Design and optimization of Ag decorated MgO nanosphere catalyst for efficient removal of textile industry pollutants and their biological applications

Abstract

This study presents the biogenic synthesis of phytochemical-enriched magnesium oxide nanoparticles (MgO NPs) using Eucalyptus globulus leaf extract and silver-doped nanocomposites (MgO–Ag NCs) at varying silver concentrations (0.1, 0.3, and 0.5 mM). Comprehensive physicochemical analyses were conducted to evaluate the influence of silver incorporation on the properties of MgO NPs.
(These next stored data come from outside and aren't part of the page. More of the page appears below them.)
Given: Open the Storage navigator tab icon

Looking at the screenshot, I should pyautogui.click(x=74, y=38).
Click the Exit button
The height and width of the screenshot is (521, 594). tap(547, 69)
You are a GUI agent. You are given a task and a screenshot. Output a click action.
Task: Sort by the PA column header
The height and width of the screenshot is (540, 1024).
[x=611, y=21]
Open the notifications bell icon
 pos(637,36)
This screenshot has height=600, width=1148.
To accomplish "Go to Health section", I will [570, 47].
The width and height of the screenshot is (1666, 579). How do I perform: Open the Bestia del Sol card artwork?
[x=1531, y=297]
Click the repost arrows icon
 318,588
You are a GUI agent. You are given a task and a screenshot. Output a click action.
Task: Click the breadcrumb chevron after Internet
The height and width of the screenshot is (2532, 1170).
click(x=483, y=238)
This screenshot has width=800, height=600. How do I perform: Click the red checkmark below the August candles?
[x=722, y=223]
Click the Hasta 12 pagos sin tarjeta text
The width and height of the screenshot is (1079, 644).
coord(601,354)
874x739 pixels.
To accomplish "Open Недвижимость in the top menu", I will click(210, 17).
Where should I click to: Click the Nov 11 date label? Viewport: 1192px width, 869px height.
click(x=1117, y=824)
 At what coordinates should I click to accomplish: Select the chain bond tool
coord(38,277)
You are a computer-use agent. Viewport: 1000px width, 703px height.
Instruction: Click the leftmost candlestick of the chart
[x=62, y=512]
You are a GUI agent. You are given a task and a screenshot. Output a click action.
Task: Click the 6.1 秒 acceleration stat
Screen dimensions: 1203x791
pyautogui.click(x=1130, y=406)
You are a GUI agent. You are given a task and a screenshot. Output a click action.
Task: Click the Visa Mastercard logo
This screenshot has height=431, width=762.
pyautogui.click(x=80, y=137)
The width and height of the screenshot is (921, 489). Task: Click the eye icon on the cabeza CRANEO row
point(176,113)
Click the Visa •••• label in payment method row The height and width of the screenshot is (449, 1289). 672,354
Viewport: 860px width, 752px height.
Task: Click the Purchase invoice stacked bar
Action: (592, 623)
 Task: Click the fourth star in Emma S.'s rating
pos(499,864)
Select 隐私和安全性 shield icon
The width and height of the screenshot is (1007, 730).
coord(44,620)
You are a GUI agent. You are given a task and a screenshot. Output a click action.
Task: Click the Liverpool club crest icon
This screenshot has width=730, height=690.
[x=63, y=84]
The doping of Ag in MgO increased crystalline size from 38 nm to 44 nm without introducing an Ag-specific structural phase, suggesting the successful incorporation of Ag into the MgO lattice. Optical studies revealed a notable reduction in the bandgap, decreasing from 4.7 eV for pure MgO to 3.61 eV at higher Ag concentrations suitable for photocatalytic activity. The photocatalytic analysis demonstrated exceptional dye degradation efficiencies, with MgO–Ag NCs achieving 100 % Malachite Green (MG) and 97.9 % degradation of Congo Red (CR) degradation. Scavenging activity analyses provided insights into the degradation pathways facilitated by the nanocomposites. Additionally, the antibacterial efficacy of MgO–Ag NCs showed significant improvement, with zones of inhibition increasing from 13 mm for pure MgO to 21 mm for Ag-doped MgO against Staphylococcus aureus and from 9 mm to 18 mm against Escherichia coli. These findings highlight that Ag doping profoundly enhances the physicochemical properties, photocatalytic performance, and antibacterial activity of MgO NPs, underscoring their potential for applications in environmental remediation and biomedical fields.